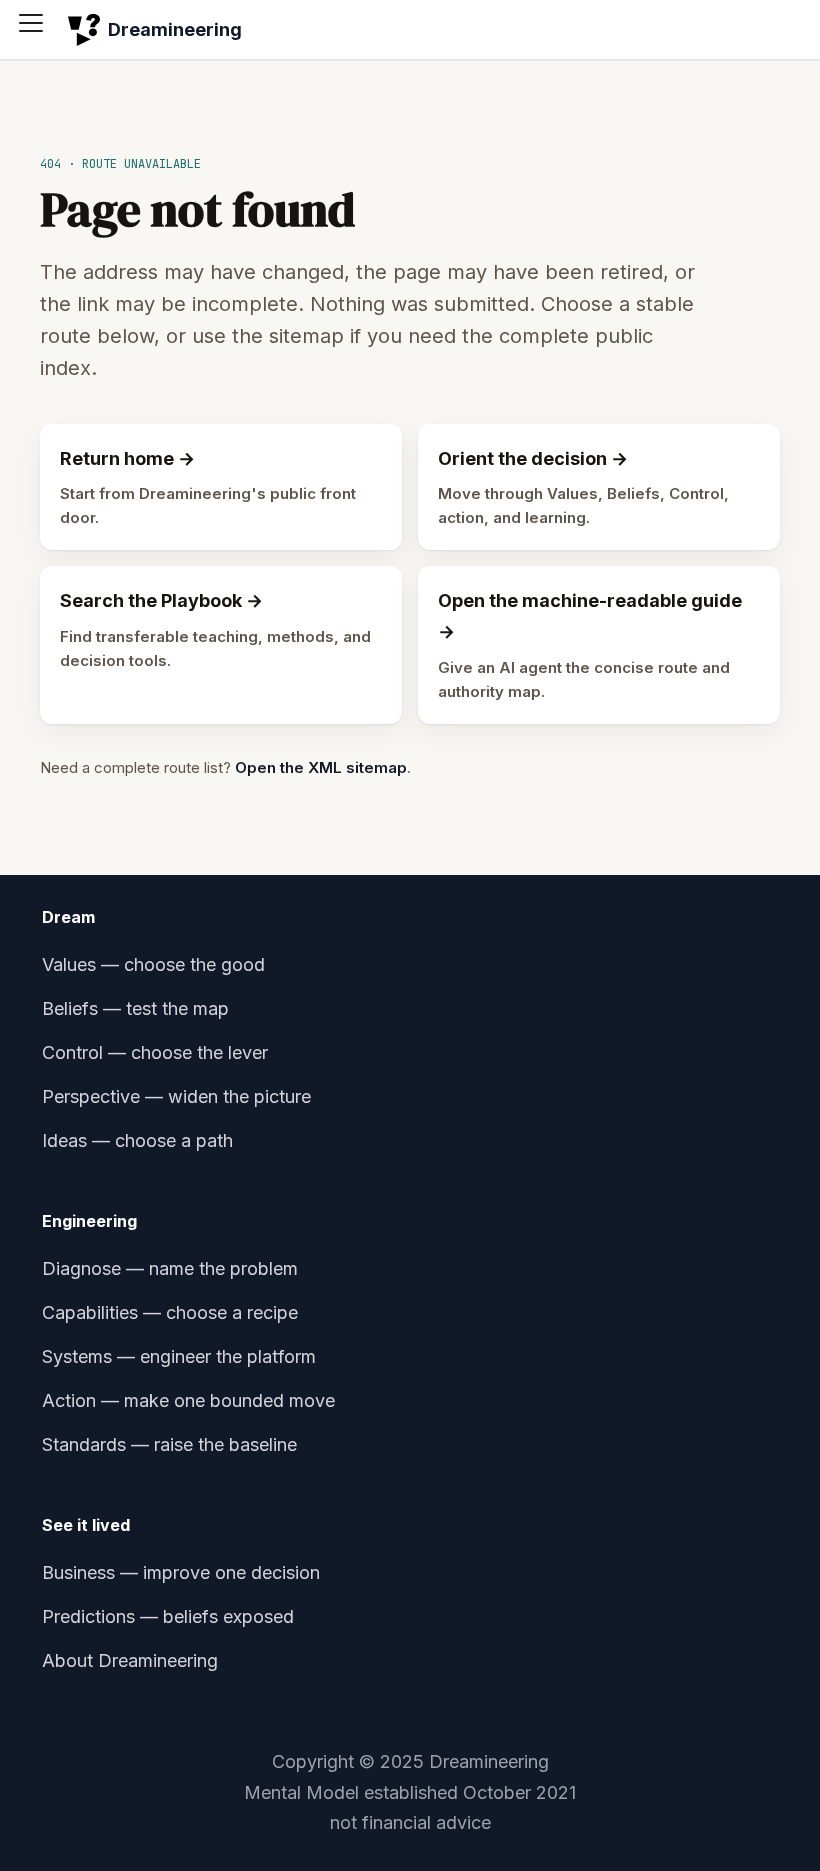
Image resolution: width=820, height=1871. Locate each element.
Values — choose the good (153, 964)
--
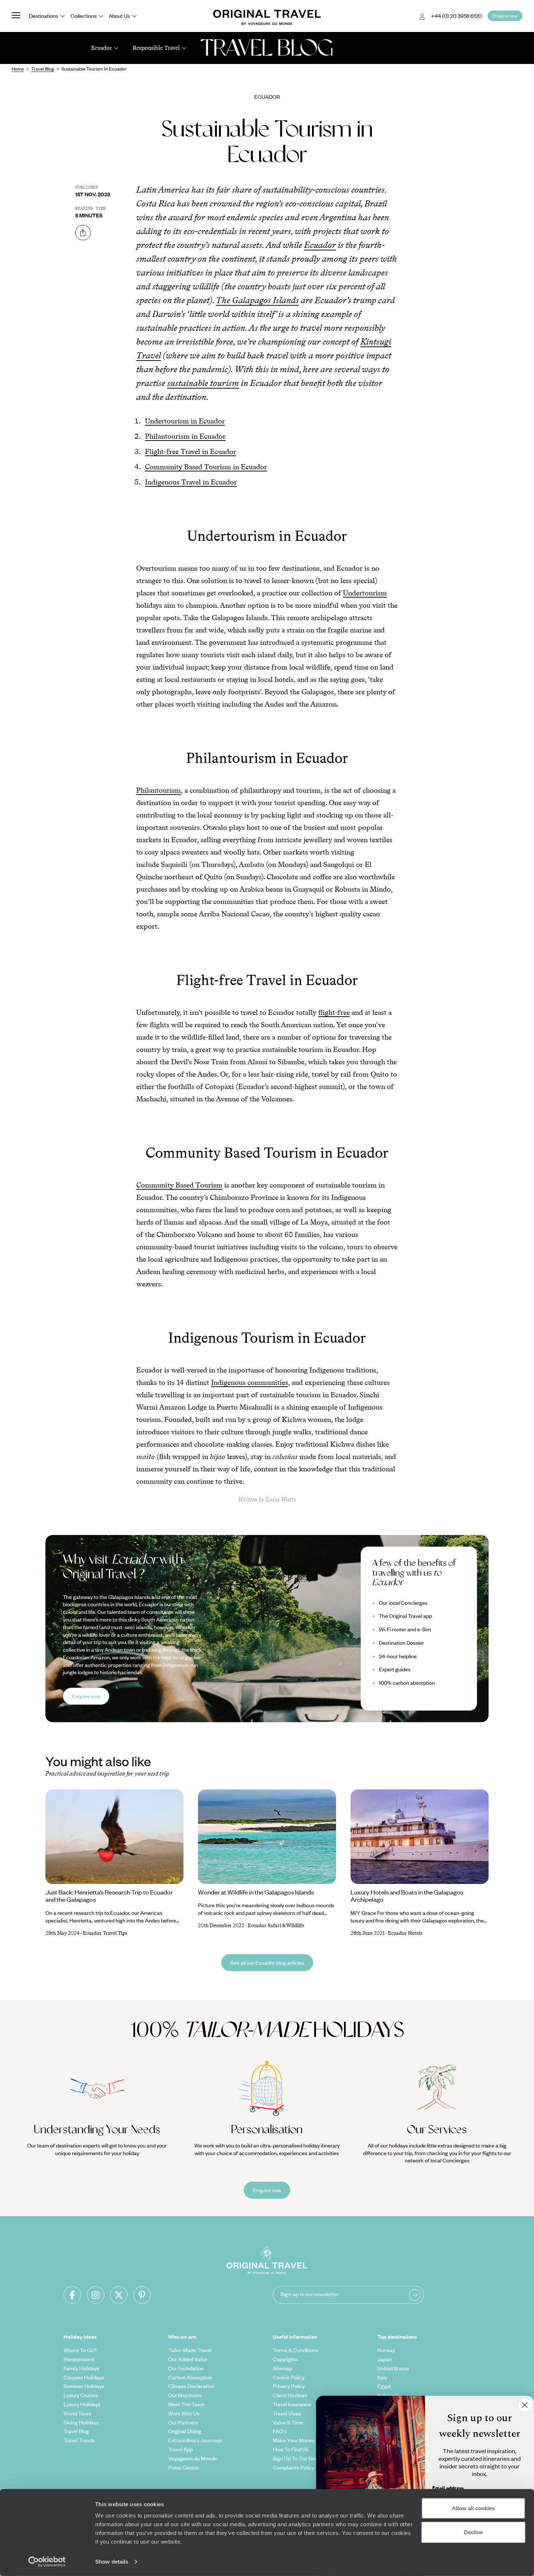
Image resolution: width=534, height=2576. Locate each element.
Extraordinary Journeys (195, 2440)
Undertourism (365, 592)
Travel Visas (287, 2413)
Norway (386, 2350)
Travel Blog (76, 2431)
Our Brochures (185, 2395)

### Assignment:
Show each line of the material holding "resolution".

### Your solution:
Image resolution: width=820, height=1871. Locate each element.
Image resolution: width=534, height=2576. Locate each element.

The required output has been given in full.